Joe Harris Sullivan Serving a Life Term since 13-year-old for raping a white 72-year-old woman. A non-homicide crime.
Joe Harris Sullivan Serving a Life Term since 13-year-old for raping a white 72-year-old woman. A non-homicide crime.
On May 4, 1989, someone robbed a 72-year-old White woman in Pensacola, Florida. Later on during the same day the elderly lady was raped by someone. Joe Harris Sullivan, an African-American was 13-year-old at the time, and he admitted that he and two older friends had burglarized the woman’s home earlier that day. But he denied that he had returned to commit the rape.

 

The 72-year-old victim testified that her assailant was “a colored boy” who “had kinky hair and he was quite black and he was small.” She said she “did not see him full in the face” and so would not recognize him by sight. But she recalled her attacker saying something like, “If you can’t identify me, I may not have to kill you.”
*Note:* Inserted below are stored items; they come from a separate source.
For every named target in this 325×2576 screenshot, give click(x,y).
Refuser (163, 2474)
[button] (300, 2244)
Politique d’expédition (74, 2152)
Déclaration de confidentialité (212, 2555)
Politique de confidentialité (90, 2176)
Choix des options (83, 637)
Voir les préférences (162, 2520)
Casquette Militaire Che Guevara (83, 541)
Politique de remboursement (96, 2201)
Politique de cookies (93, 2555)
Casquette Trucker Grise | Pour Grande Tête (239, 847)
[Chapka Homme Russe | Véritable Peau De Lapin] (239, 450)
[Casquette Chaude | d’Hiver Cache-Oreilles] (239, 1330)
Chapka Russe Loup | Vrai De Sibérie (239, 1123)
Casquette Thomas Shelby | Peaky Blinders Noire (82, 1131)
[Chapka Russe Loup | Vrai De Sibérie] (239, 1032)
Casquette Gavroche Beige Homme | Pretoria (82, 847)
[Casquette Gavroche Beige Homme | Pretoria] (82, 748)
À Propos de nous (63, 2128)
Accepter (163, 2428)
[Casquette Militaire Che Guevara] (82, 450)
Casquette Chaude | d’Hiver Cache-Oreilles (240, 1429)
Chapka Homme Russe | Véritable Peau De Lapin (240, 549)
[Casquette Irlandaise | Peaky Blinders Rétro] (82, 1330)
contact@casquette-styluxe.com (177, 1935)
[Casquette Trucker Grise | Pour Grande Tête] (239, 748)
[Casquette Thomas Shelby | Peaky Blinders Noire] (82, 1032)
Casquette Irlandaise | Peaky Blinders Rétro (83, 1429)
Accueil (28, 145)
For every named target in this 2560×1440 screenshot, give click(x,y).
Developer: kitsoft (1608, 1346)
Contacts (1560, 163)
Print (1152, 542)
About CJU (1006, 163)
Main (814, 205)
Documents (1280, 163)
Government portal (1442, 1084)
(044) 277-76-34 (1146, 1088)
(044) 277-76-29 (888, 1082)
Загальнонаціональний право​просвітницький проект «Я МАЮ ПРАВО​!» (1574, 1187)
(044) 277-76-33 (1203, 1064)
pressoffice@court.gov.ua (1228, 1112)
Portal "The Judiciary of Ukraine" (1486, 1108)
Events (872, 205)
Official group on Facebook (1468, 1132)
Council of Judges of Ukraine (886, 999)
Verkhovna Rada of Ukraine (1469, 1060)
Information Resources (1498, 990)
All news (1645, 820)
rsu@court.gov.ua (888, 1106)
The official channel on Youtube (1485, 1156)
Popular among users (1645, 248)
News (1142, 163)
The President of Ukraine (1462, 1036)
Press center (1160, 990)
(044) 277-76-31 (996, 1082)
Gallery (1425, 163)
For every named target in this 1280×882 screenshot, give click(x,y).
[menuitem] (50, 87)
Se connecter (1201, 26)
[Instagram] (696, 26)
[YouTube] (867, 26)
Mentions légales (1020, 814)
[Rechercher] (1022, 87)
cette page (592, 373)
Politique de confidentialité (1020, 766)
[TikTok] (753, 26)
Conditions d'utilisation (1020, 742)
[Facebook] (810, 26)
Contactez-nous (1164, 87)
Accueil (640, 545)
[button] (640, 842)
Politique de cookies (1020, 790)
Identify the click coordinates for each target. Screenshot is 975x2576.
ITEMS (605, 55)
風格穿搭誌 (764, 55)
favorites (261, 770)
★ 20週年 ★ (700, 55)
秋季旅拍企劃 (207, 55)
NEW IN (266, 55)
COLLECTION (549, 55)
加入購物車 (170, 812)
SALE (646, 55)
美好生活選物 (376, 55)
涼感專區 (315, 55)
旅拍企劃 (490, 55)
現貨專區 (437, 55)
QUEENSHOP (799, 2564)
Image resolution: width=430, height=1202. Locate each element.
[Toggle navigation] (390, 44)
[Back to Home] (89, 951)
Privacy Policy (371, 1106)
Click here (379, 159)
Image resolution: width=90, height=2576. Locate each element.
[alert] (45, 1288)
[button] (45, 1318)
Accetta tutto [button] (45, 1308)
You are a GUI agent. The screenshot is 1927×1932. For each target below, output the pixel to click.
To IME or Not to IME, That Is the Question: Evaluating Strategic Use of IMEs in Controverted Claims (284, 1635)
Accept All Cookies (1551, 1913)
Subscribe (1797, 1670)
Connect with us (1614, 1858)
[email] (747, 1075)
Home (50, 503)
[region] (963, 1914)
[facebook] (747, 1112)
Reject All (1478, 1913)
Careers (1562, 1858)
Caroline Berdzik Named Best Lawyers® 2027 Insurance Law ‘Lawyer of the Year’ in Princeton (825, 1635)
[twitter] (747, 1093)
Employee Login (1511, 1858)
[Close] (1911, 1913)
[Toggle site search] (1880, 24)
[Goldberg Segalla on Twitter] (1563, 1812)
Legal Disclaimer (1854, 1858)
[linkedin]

At his trial, Mr. Sullivan was made to repeat the following sentence “If you can’t identify me, I may not have to kill you,” several times.

While on the witness stand, the 72-year-old woman said “It’s been six months, it’s hard, but it does sound similar.”

The trial lasted just a day and ended in conviction. Then Judge Nicholas Geeker, of the circuit court in Escambia County, sentenced Mr. Sullivan to life without the possibility of parole.

I’m going to send him away for as long as I can,” Judge Geeker said.

Its been twenty years since Joe was sentenced. He is now 33-year-old, and his lawyers have asked the United States Supreme Court to consider the question of whether the Eighth Amendment’s ban on cruel and unusual punishment extends to sentencing someone who was barely a teenager to die in prison for a crime that did not involve a killing.

Joe Sullivan is one of only two 13-year-olds in the United States to be sentenced to die in prison for an offense in which no one was killed. Both boys are African-American. The other is Ian Manuel, who is in prison for a 1990 robbery and attempted murder. Both of these sentences were imposed in Florida, making Florida the only state in the country to have sentenced a 13-year-old to die in prison for a non-homicide.

A severely mentally disabled boy, Joe was blamed by an older boy for a sexual battery that was allegedly committed when they broke into a home together.

The older boy received a short sentence in juvenile detention, but Joe was tried as an adult, convicted of sexual battery, and sentenced to life imprisonment without the possibility of parole.

Equal Justice Initiative (EJI) attorneys are now asking the Supreme Court to review the case and decide that Joe’s sentence to die in prison for a non-homicide at age 13 violates the Eighth Amendment to the United States Constitution, which prohibits cruel and unusual punishments. According to court papers and a report from the EJI, which now represents Mr. Sullivan, only eight people in the world are serving sentences of life without parole for crimes they committed when they were 13. All are in the United States.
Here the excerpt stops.